E imparo ad accogliere il tempo che passa come una benedizione. E imparo che la fatica del corpo allontana la depressione ben più che un antidepressivo. E mi sono rapato i capelli a zero, che sembro uscito dall’ospedale. E ho portato un artista simpatico a raccogliere un po’ di terra sulla cima di Serra Dolcedorme, sul Pollino, da mischiare ai colori che saranno sparsi sulle tele di una mostra di quadri sulle montagne dell’Appennino.
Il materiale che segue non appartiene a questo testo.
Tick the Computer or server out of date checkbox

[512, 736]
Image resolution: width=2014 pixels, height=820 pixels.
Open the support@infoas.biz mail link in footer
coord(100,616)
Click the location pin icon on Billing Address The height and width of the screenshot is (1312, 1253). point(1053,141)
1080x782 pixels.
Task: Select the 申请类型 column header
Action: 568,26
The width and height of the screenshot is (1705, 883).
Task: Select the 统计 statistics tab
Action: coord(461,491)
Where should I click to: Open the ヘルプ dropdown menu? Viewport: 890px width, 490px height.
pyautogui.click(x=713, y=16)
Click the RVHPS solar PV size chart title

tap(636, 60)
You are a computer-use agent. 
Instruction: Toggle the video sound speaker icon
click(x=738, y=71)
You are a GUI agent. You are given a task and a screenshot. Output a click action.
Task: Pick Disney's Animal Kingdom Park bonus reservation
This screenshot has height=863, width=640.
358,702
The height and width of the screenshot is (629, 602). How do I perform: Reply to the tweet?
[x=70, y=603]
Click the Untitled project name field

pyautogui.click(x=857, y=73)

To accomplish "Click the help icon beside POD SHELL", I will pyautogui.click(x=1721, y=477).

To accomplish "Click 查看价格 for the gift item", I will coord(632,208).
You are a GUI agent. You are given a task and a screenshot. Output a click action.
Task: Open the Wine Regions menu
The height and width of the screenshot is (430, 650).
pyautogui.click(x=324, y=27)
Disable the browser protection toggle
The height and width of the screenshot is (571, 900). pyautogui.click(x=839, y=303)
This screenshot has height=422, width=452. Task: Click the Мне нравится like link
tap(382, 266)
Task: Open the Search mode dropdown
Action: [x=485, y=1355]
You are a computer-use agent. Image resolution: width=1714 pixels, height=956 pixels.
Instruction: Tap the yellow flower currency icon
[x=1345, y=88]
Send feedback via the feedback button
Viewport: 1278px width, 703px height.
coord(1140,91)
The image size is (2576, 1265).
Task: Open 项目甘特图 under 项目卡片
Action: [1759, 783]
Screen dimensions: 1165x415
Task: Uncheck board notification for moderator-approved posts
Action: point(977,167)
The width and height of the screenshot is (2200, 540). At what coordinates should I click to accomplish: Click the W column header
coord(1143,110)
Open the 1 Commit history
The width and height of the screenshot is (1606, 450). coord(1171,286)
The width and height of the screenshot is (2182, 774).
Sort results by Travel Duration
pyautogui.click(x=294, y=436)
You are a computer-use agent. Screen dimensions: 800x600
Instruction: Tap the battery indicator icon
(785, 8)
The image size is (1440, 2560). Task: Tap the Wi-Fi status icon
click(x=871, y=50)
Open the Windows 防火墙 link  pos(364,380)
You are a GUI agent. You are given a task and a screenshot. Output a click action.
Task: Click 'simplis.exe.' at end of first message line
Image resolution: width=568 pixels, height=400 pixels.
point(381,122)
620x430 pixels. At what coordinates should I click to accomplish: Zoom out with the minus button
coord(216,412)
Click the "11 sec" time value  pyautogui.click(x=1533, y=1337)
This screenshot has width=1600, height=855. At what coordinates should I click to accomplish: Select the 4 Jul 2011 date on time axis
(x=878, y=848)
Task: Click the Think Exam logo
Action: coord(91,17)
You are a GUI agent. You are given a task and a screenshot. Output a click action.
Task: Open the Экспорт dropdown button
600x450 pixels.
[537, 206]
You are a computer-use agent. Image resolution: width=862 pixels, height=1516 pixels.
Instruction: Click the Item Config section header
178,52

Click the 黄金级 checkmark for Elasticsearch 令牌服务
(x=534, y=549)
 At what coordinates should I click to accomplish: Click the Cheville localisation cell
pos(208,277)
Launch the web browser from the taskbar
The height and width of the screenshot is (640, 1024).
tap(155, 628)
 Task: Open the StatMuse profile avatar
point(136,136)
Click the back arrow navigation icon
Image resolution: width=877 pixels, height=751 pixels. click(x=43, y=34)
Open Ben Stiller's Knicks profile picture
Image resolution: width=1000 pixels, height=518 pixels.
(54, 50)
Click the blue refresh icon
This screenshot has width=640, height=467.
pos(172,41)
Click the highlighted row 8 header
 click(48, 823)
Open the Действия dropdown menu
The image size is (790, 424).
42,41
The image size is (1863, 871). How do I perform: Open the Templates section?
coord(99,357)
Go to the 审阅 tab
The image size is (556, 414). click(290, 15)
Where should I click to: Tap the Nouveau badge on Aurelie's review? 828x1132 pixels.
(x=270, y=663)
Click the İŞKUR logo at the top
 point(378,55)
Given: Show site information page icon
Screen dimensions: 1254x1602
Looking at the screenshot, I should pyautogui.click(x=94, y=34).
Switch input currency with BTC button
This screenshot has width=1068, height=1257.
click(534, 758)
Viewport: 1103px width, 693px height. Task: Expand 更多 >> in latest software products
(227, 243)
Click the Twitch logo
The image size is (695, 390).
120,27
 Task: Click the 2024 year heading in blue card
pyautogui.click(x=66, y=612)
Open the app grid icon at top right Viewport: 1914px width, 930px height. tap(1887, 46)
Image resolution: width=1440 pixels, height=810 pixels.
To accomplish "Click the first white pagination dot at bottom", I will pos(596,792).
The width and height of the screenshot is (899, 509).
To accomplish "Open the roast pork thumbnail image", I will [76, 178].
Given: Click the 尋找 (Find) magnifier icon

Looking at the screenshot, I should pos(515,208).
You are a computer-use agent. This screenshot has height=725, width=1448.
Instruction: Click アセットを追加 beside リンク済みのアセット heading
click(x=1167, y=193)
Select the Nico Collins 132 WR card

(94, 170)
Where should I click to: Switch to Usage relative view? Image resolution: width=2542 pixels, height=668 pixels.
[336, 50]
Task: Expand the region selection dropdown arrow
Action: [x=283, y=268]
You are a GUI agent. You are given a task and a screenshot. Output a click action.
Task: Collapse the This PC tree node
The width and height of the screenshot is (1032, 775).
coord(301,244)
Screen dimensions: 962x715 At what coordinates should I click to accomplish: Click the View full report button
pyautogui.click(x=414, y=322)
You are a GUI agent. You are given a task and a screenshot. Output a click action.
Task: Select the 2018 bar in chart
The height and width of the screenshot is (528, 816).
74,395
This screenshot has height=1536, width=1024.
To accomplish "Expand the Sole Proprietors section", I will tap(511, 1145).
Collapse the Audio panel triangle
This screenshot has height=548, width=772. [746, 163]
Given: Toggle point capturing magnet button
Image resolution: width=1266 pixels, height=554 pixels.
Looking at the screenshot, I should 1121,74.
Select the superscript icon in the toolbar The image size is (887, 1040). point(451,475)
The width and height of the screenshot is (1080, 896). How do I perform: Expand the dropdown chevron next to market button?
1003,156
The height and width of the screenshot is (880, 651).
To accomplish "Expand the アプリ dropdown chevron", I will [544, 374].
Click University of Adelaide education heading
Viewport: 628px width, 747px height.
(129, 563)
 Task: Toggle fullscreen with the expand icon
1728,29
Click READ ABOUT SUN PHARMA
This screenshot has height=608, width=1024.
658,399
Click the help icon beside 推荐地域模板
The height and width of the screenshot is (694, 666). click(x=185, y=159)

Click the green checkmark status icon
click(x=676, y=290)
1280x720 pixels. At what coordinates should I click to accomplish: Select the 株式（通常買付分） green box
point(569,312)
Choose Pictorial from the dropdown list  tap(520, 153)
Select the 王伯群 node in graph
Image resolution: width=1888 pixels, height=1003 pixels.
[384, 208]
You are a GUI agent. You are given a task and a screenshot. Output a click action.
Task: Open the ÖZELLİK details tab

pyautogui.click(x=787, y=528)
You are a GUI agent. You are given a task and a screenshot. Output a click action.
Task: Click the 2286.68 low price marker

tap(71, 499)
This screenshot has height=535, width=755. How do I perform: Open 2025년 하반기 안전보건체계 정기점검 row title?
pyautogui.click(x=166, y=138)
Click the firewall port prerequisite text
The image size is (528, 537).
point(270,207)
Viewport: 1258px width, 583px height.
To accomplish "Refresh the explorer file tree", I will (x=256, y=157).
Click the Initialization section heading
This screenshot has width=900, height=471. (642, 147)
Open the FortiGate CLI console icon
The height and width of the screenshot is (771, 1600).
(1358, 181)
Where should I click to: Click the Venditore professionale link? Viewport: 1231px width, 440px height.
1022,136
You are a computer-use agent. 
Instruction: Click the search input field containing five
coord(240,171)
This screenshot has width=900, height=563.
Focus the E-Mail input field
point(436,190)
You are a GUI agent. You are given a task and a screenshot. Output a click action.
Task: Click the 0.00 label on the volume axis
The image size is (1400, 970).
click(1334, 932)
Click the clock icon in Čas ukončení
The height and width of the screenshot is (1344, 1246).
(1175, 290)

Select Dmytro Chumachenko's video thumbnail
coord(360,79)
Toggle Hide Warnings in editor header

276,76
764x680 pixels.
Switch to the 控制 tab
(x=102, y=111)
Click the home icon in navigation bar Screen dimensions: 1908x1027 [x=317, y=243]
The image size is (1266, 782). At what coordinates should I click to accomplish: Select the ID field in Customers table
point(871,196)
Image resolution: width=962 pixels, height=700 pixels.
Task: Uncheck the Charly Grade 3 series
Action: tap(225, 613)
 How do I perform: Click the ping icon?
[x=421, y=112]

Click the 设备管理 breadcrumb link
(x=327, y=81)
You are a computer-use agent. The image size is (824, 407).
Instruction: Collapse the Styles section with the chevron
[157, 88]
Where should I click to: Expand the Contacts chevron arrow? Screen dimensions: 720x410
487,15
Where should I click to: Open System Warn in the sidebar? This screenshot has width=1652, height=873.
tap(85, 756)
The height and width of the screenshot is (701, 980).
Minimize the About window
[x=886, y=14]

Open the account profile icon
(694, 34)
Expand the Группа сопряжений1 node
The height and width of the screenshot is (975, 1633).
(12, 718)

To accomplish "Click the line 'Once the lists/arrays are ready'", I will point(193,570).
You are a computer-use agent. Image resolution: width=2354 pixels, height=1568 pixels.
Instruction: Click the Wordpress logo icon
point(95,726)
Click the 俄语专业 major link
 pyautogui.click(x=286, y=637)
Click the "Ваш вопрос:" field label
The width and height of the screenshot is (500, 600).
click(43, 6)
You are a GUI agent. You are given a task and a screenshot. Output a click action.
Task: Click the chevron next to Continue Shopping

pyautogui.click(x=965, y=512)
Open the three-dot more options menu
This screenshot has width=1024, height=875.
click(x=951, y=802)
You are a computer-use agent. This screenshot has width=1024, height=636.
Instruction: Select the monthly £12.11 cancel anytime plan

E ora sto aspettando di finire il testo di cui sopra prima di ferragosto, perché dopo, per qualche giorno, voglio fare solo quel che mi va di fare: bighellonare per casa, prendere un bagno al mare o alla pozza calda di Caronte, camminare nei boschi e per le campagne, leggere quel che voglio saltando di palo in frasca, scrivere quando mi va, stare con persone care e amici. E godermi il caldo dell’estate … ché io non dico mai “che caldo che fa!” Ché io penso che d’estate deve fare caldo. E godermi tutte le belle piogge e i temporali brontoloni che questa estate ci sta regalando come una benedizione del cielo. E sentire il bosco che profuma di terra bagnata. E pensare che i piromani quest’anno sono stati fregati. E scendere il meno possibile in città, nel brulicare di bipedi e se possibile non mettere piede in un supermercato per giorni. E andare sempre dove gli altri non vanno. Ché a me piacciono i monaci di clausura e gli eremiti. E andarmene finalmente per qualche giorno in letargo creativo … anche se, cara Maestra, continuerò sempre a rispondere al telefono.